In a ten-day period in early Spring, Heritage published reports and articles on:

* Health Care: "Taking the Scare Tactics Out of Medicare Reform (Op-ed, 3/28) and Using the Breaux-Frist Medicare Proposals to Craft Solid Medicare Reform (3127)

* Patients' Rights? Try Prisoners' Rights (Op-ed, 3/28)

* National Security: Citizens & Soldiers: Don't Widen the Gap (Op-ed, 3/29) and Guidelines for Modernizing America's Armed Forces (03/28/01)

* Asia and the Pacific: Time for Expanded Trade Relations with India (3/29); Taxes: Why Congress Should Renew Its Efforts to End the Marriage Penalty (3128)

* Family: Encouraging Marriage and Discouraging Divorce (3/26)

The Foundation is the right's primary engine for new ideas and online innovation. Check out the Heritage Foundation's newly reconstructed and incredibly expansive web site (, unveiled in late March.

The site is crafted to move public policy, shape political debate, respond to the specific needs of targeted groups, and trumpet new and developing issues. The front page provides a road map linking visitors to areas designed specifically to meet the needs of lawmakers, journalists, researchers, coalitions, scholars and members.

Lawmakers can keep up with the status of significant bills and find in-depth reports on current issues before Congress like the so-called Marriage Penalty, the Budget, and Campaign Finance Reform.

Heritage simplifies life for journalists by providing recent foundation press releases, access to recently published opinion pieces, as well as a "What's Hot Today" section. Heritage boldly asks: "Need a quote? Contact an analyst. On a deadline? Reach Heritage PR. Stay Informed. Join the press list. Radio Broadcast? Use our studios."

Researchers receive the Daily Briefing (tax cuts and the budget, for example), access to Heritage's voluminous publications library, and a "Research Tools & Resources" section with extensive links.

Coalition building is supported by the foundation's "Policy Experts 2000," a "searchable online database of more than 2,250 conservative, free-market experts, and over 500 public policy organizations providing contact data, areas of expertise, and mission statements." There's also a job bank for unemployed conservatives and ample opportunities for young folks to become interns.

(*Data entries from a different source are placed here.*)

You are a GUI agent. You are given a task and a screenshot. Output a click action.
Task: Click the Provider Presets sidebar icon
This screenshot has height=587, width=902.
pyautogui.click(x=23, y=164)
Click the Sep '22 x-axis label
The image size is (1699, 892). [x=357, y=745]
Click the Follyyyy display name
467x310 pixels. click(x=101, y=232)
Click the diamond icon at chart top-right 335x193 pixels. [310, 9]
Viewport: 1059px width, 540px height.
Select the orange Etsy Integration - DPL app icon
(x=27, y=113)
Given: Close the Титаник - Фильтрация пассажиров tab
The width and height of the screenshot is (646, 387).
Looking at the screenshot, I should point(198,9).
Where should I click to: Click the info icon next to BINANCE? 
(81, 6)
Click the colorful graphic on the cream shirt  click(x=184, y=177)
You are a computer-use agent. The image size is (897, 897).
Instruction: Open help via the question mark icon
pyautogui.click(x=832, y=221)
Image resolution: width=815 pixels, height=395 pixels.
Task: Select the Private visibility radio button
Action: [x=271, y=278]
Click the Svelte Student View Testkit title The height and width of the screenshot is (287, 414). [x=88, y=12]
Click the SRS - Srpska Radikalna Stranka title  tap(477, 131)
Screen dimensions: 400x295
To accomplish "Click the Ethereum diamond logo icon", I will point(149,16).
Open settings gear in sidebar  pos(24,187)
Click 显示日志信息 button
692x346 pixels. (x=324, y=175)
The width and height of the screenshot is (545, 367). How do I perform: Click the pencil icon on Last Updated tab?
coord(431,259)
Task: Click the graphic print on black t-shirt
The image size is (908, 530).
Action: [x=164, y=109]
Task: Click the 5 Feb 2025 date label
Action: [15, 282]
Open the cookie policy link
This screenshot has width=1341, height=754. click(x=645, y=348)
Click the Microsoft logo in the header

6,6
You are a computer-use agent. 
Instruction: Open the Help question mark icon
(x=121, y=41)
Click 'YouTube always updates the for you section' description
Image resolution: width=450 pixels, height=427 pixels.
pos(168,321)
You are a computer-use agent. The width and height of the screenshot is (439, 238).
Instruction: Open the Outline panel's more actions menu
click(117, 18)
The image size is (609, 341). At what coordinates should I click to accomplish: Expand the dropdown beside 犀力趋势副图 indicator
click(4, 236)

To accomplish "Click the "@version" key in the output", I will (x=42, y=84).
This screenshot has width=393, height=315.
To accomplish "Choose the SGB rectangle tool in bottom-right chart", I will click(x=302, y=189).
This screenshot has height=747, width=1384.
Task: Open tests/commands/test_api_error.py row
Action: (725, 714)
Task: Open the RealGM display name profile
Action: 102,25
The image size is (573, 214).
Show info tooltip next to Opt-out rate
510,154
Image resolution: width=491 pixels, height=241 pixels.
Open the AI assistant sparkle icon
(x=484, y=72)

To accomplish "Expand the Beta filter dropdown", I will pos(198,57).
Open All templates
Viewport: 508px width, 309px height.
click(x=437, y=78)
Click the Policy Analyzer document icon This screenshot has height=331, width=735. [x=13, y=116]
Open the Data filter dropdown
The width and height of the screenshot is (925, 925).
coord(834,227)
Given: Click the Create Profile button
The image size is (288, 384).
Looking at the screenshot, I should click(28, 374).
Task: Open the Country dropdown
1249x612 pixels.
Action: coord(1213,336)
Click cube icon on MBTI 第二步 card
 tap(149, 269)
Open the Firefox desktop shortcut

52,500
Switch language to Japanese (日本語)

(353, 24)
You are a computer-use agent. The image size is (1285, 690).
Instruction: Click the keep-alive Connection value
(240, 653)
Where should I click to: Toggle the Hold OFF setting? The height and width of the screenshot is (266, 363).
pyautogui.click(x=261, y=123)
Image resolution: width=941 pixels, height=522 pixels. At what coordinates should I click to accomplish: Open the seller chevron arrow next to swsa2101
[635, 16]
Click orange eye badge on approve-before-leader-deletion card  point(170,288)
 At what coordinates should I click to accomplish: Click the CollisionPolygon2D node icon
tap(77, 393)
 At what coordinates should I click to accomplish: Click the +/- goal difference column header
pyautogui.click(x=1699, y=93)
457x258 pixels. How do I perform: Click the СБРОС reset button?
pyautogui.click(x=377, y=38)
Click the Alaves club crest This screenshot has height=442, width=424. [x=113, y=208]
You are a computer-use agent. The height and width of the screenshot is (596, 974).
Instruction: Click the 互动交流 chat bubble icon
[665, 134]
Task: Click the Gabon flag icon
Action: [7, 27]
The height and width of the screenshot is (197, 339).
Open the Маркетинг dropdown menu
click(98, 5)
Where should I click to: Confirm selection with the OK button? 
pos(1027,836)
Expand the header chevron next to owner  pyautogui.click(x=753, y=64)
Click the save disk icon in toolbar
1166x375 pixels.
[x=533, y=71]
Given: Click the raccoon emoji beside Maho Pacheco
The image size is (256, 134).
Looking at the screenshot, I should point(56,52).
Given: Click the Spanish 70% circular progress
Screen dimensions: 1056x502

In March, the Washington Post reported, "President Bush is quietly building the most conservative administration in modern times, surpassing even Ronald Reagan in the ideological commitment of his appointments." Bush may be leading the band, but the Heritage Foundation is the playing many of the instruments. Since so many of the Administration's team remains to be appointed, expect many more Heritage staffers to make that short journey to the White House.


Bill Berkowitz is an Oakland, California-based writer covering the religious right and related conservative issues.